— BEGIN —

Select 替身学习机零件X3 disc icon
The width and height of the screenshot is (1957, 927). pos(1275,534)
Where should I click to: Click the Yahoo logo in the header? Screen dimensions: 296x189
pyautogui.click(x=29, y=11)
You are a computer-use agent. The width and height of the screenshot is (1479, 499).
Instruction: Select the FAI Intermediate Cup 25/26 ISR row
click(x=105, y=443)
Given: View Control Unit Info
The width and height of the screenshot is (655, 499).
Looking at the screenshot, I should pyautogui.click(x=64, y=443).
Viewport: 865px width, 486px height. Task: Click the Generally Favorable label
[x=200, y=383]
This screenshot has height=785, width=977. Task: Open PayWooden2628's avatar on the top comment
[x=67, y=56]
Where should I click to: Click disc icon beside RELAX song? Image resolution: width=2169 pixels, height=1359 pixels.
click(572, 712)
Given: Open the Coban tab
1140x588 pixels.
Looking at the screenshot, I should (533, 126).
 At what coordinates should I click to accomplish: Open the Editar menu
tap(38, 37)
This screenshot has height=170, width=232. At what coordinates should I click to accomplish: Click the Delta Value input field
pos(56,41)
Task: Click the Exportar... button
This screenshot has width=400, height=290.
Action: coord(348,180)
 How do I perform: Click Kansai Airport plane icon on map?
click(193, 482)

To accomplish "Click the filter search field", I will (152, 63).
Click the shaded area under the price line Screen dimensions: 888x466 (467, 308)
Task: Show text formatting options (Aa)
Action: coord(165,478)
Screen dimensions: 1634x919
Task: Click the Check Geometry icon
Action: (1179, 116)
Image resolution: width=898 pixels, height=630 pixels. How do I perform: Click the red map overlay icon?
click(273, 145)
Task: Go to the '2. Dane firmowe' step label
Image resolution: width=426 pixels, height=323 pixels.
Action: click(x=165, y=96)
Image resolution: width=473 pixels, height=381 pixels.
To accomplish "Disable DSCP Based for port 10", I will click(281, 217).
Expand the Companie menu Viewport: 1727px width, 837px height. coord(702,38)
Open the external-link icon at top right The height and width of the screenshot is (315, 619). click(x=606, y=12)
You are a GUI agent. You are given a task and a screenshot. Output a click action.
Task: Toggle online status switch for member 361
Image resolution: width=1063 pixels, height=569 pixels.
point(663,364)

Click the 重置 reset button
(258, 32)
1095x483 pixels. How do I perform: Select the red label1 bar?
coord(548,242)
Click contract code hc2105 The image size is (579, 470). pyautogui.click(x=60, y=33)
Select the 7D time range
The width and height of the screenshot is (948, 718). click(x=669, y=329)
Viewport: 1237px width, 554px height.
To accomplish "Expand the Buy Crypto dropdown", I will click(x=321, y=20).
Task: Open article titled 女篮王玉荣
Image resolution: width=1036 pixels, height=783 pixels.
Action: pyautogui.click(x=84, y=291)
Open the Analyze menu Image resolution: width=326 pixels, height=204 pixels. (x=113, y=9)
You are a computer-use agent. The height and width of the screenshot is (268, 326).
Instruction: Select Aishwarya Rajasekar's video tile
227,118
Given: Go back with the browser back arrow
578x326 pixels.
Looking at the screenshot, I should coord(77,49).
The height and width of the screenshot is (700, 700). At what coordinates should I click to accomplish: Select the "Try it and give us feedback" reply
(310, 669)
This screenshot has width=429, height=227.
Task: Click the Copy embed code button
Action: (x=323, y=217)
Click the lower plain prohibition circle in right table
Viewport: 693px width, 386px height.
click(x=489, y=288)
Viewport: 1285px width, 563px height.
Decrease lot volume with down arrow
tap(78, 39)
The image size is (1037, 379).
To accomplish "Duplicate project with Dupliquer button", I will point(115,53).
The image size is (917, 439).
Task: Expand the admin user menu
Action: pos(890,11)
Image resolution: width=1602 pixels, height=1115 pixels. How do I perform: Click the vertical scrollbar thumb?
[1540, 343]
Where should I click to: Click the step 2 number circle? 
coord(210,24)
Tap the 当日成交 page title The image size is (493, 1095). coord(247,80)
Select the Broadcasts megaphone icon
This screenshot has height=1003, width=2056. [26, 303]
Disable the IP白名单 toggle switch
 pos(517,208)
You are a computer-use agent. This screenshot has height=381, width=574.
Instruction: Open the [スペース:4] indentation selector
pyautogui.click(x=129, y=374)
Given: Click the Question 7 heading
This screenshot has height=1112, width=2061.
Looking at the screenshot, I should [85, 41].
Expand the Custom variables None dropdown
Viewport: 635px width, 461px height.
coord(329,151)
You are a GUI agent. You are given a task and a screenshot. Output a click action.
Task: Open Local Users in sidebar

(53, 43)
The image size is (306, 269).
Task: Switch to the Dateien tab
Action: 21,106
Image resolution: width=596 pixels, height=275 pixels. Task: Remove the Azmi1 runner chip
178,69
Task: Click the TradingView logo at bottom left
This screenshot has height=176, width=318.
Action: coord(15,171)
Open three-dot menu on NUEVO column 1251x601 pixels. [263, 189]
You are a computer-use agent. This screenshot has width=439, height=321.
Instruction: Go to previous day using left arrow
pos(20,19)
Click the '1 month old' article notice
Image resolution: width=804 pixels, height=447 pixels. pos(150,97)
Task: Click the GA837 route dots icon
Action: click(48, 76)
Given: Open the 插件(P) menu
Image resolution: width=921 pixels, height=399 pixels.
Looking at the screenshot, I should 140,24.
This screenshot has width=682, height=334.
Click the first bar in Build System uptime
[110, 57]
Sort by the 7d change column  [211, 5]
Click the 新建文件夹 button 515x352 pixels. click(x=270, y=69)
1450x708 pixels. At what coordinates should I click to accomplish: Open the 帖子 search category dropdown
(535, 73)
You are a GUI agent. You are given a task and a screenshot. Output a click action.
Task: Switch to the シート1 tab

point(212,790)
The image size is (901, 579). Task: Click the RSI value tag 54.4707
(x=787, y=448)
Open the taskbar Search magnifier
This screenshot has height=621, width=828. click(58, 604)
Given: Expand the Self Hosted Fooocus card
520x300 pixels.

— END —

Format the lines of the listing above as a numbered list, leaving out any blank lines.

1. Select 替身学习机零件X3 disc icon
2. The width and height of the screenshot is (1957, 927). pos(1275,534)
3. Where should I click to: Click the Yahoo logo in the header? Screen dimensions: 296x189
4. pyautogui.click(x=29, y=11)
5. You are a computer-use agent. The width and height of the screenshot is (1479, 499).
6. Instruction: Select the FAI Intermediate Cup 25/26 ISR row
7. click(x=105, y=443)
8. Given: View Control Unit Info
9. The width and height of the screenshot is (655, 499).
10. Looking at the screenshot, I should pyautogui.click(x=64, y=443).
11. Viewport: 865px width, 486px height. Task: Click the Generally Favorable label
12. [x=200, y=383]
13. This screenshot has height=785, width=977. Task: Open PayWooden2628's avatar on the top comment
14. [x=67, y=56]
15. Where should I click to: Click disc icon beside RELAX song? Image resolution: width=2169 pixels, height=1359 pixels.
16. click(572, 712)
17. Given: Open the Coban tab
18. 1140x588 pixels.
19. Looking at the screenshot, I should (533, 126).
20.  At what coordinates should I click to accomplish: Open the Editar menu
21. tap(38, 37)
22. This screenshot has height=170, width=232. At what coordinates should I click to accomplish: Click the Delta Value input field
23. pos(56,41)
24. Task: Click the Exportar... button
25. This screenshot has width=400, height=290.
26. Action: coord(348,180)
27.  How do I perform: Click Kansai Airport plane icon on map?
28. click(193, 482)
29. To accomplish "Click the filter search field", I will (152, 63).
30. Click the shaded area under the price line Screen dimensions: 888x466 (467, 308)
31. Task: Show text formatting options (Aa)
32. Action: coord(165,478)
33. Screen dimensions: 1634x919
34. Task: Click the Check Geometry icon
35. Action: (1179, 116)
36. Image resolution: width=898 pixels, height=630 pixels. How do I perform: Click the red map overlay icon?
37. click(273, 145)
38. Task: Go to the '2. Dane firmowe' step label
39. Image resolution: width=426 pixels, height=323 pixels.
40. Action: click(x=165, y=96)
41. Image resolution: width=473 pixels, height=381 pixels.
42. To accomplish "Disable DSCP Based for port 10", I will click(281, 217).
43. Expand the Companie menu Viewport: 1727px width, 837px height. coord(702,38)
44. Open the external-link icon at top right The height and width of the screenshot is (315, 619). click(x=606, y=12)
45. You are a GUI agent. You are given a task and a screenshot. Output a click action.
46. Task: Toggle online status switch for member 361
47. Image resolution: width=1063 pixels, height=569 pixels.
48. point(663,364)
49. Click the 重置 reset button
50. (258, 32)
51. 1095x483 pixels. How do I perform: Select the red label1 bar?
52. coord(548,242)
53. Click contract code hc2105 The image size is (579, 470). pyautogui.click(x=60, y=33)
54. Select the 7D time range
55. The width and height of the screenshot is (948, 718). click(x=669, y=329)
56. Viewport: 1237px width, 554px height.
57. To accomplish "Expand the Buy Crypto dropdown", I will click(x=321, y=20).
58. Task: Open article titled 女篮王玉荣
59. Image resolution: width=1036 pixels, height=783 pixels.
60. Action: pyautogui.click(x=84, y=291)
61. Open the Analyze menu Image resolution: width=326 pixels, height=204 pixels. (x=113, y=9)
62. You are a computer-use agent. The height and width of the screenshot is (268, 326).
63. Instruction: Select Aishwarya Rajasekar's video tile
64. 227,118
65. Given: Go back with the browser back arrow
66. 578x326 pixels.
67. Looking at the screenshot, I should coord(77,49).
68. The height and width of the screenshot is (700, 700). At what coordinates should I click to accomplish: Select the "Try it and give us feedback" reply
69. (310, 669)
70. This screenshot has width=429, height=227.
71. Task: Click the Copy embed code button
72. Action: (x=323, y=217)
73. Click the lower plain prohibition circle in right table
74. Viewport: 693px width, 386px height.
75. click(x=489, y=288)
76. Viewport: 1285px width, 563px height.
77. Decrease lot volume with down arrow
78. tap(78, 39)
79. The image size is (1037, 379).
80. To accomplish "Duplicate project with Dupliquer button", I will point(115,53).
81. The image size is (917, 439).
82. Task: Expand the admin user menu
83. Action: pos(890,11)
84. Image resolution: width=1602 pixels, height=1115 pixels. How do I perform: Click the vertical scrollbar thumb?
85. [1540, 343]
86. Where should I click to: Click the step 2 number circle? 
87. coord(210,24)
88. Tap the 当日成交 page title The image size is (493, 1095). coord(247,80)
89. Select the Broadcasts megaphone icon
90. This screenshot has height=1003, width=2056. [26, 303]
91. Disable the IP白名单 toggle switch
92.  pos(517,208)
93. You are a computer-use agent. This screenshot has height=381, width=574.
94. Instruction: Open the [スペース:4] indentation selector
95. pyautogui.click(x=129, y=374)
96. Given: Click the Question 7 heading
97. This screenshot has height=1112, width=2061.
98. Looking at the screenshot, I should [85, 41].
99. Expand the Custom variables None dropdown
100. Viewport: 635px width, 461px height.
101. coord(329,151)
102. You are a GUI agent. You are given a task and a screenshot. Output a click action.
103. Task: Open Local Users in sidebar
104. (53, 43)
105. The image size is (306, 269).
106. Task: Switch to the Dateien tab
107. Action: 21,106
108. Image resolution: width=596 pixels, height=275 pixels. Task: Remove the Azmi1 runner chip
109. 178,69
110. Task: Click the TradingView logo at bottom left
111. This screenshot has height=176, width=318.
112. Action: coord(15,171)
113. Open three-dot menu on NUEVO column 1251x601 pixels. [263, 189]
114. You are a computer-use agent. This screenshot has width=439, height=321.
115. Instruction: Go to previous day using left arrow
116. pos(20,19)
117. Click the '1 month old' article notice
118. Image resolution: width=804 pixels, height=447 pixels. pos(150,97)
119. Task: Click the GA837 route dots icon
120. Action: click(48, 76)
121. Given: Open the 插件(P) menu
122. Image resolution: width=921 pixels, height=399 pixels.
123. Looking at the screenshot, I should 140,24.
124. This screenshot has width=682, height=334.
125. Click the first bar in Build System uptime
126. [110, 57]
127. Sort by the 7d change column  [211, 5]
128. Click the 新建文件夹 button 515x352 pixels. click(x=270, y=69)
129. 1450x708 pixels. At what coordinates should I click to accomplish: Open the 帖子 search category dropdown
130. (535, 73)
131. You are a GUI agent. You are given a task and a screenshot. Output a click action.
132. Task: Switch to the シート1 tab
133. point(212,790)
134. The image size is (901, 579). Task: Click the RSI value tag 54.4707
135. (x=787, y=448)
136. Open the taskbar Search magnifier
137. This screenshot has height=621, width=828. click(58, 604)
138. Given: Expand the Self Hosted Fooocus card
139. 520x300 pixels.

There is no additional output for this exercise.